C’est donc un système politique au sein duquel les personnes de pouvoir ne sont pas en mesure de produire elles-mêmes, de façon autonome, les règles de la distribution du pouvoir ; auquel cas sinon on assisterait à une reproduction du pouvoir à chaque moment et une accumulation de celui-ci au cours du temps au sein d’un même groupe de personnes.
En effet, pour conserver son privilège malgré la supercherie que constitue sa situation de pouvoir, lorsqu’une personne de pouvoir est mue par un principe égoïste, outre d’user de la force et de la contrainte, elle a besoin de faire paraître ses subordonnés comme moins intelligents et plus égoïstes, moins justes. Plus bête, au sens littéral du terme, plus animal, plus sauvage et barbare. Elle justifie la hiérarchie sociale par une hiérarchie biologique, certains sont naturellement moins intelligents et/ou plus égoïstes (enfants, racisés, femmes, pauvres, handicapées, …).
Et alors qu’elle justifie sa position de pouvoir par l’inégalité naturelle des hommes, elle explique qu’il y a des hommes qui sont plus humains que d’autres. Les plus en bas de la hiérarchie naturelle, les moins dotés en humanité, en intelligence et en moralité, sont les plus en bas de la hiérarchie politique.
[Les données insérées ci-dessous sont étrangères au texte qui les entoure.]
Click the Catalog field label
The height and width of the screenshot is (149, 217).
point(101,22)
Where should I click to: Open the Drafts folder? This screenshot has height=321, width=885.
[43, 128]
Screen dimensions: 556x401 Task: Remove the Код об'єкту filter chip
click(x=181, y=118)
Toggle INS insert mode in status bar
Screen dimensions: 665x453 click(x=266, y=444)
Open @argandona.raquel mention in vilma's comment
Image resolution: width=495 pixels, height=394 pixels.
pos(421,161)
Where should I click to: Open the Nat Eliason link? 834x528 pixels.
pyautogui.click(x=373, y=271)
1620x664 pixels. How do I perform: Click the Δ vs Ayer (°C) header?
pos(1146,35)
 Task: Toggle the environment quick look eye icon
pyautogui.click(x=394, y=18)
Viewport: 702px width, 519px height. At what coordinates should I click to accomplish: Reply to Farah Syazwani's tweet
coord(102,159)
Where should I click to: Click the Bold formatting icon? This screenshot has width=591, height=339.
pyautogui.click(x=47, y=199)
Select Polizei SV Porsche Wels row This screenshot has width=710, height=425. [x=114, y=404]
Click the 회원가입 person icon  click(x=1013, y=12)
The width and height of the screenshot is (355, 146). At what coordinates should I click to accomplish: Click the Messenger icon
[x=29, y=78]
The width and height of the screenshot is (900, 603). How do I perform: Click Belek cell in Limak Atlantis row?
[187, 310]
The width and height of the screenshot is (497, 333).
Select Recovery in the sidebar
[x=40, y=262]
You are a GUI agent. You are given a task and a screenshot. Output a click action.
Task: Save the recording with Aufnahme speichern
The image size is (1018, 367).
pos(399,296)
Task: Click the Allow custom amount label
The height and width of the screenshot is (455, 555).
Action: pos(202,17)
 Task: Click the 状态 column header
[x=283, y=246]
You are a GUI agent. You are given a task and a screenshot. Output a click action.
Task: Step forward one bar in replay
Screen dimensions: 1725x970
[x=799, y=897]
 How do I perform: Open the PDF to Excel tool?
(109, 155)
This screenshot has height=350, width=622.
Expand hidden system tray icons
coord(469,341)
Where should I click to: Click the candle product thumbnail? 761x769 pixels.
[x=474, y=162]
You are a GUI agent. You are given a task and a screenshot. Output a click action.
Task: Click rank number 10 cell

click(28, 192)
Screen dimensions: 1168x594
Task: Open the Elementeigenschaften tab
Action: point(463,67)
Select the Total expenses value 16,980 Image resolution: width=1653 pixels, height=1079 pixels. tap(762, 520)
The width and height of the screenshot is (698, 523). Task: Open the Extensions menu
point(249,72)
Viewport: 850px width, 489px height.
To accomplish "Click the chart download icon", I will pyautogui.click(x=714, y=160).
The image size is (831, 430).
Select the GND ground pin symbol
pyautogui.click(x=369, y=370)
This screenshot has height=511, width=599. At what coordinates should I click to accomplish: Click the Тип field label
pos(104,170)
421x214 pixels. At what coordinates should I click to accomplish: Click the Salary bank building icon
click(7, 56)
Les subordonnés le sont car ils sont plus sauvages, et alors qu’ils sont plus sauvages ils sont moins humains et ne méritent même pas d’être traités d’égal à égal avec ceux qui sont plus humains qu’eux. Ils méritent d'être contenus dans la subordination.
Ainsi on érige une inégalité fondée en nature, pour procéder à un traitement discriminatoire d’une population et légitimer une inégalité politique ; qui elle-même produit une inégalité sociale qui vient légitimer le discours porté sur l’inégalité en nature.
A chaque fois que l'on pense le fonctionnement de l'autorité, on doit donc penser à la particularité qui fonde l'intérêt personnelle de ceux qui occupent des fonctions de pouvoir, intérêt de conservation ; et on doit voir dans leur tentative de naturaliser les inégalités, de les faire passer pour nécessaire, une tentative de se soustraire aux principes qui régulent leur arbitraire.
Pour lutter contre les usages arbitraires de l’autorité, les sociétés justes doivent soumettre l’autorité elle-même à des principes procéduraux la contraignant à faire démonstration continue de son efficacité, elle doit être soumise à la validation de ceux qu’elle administre.
Un système politique juste est donc un système politique où à chaque moment, chacun dispose d’un même pouvoir quant à la détermination du pouvoir de chacun. C’est un système politique démocratique.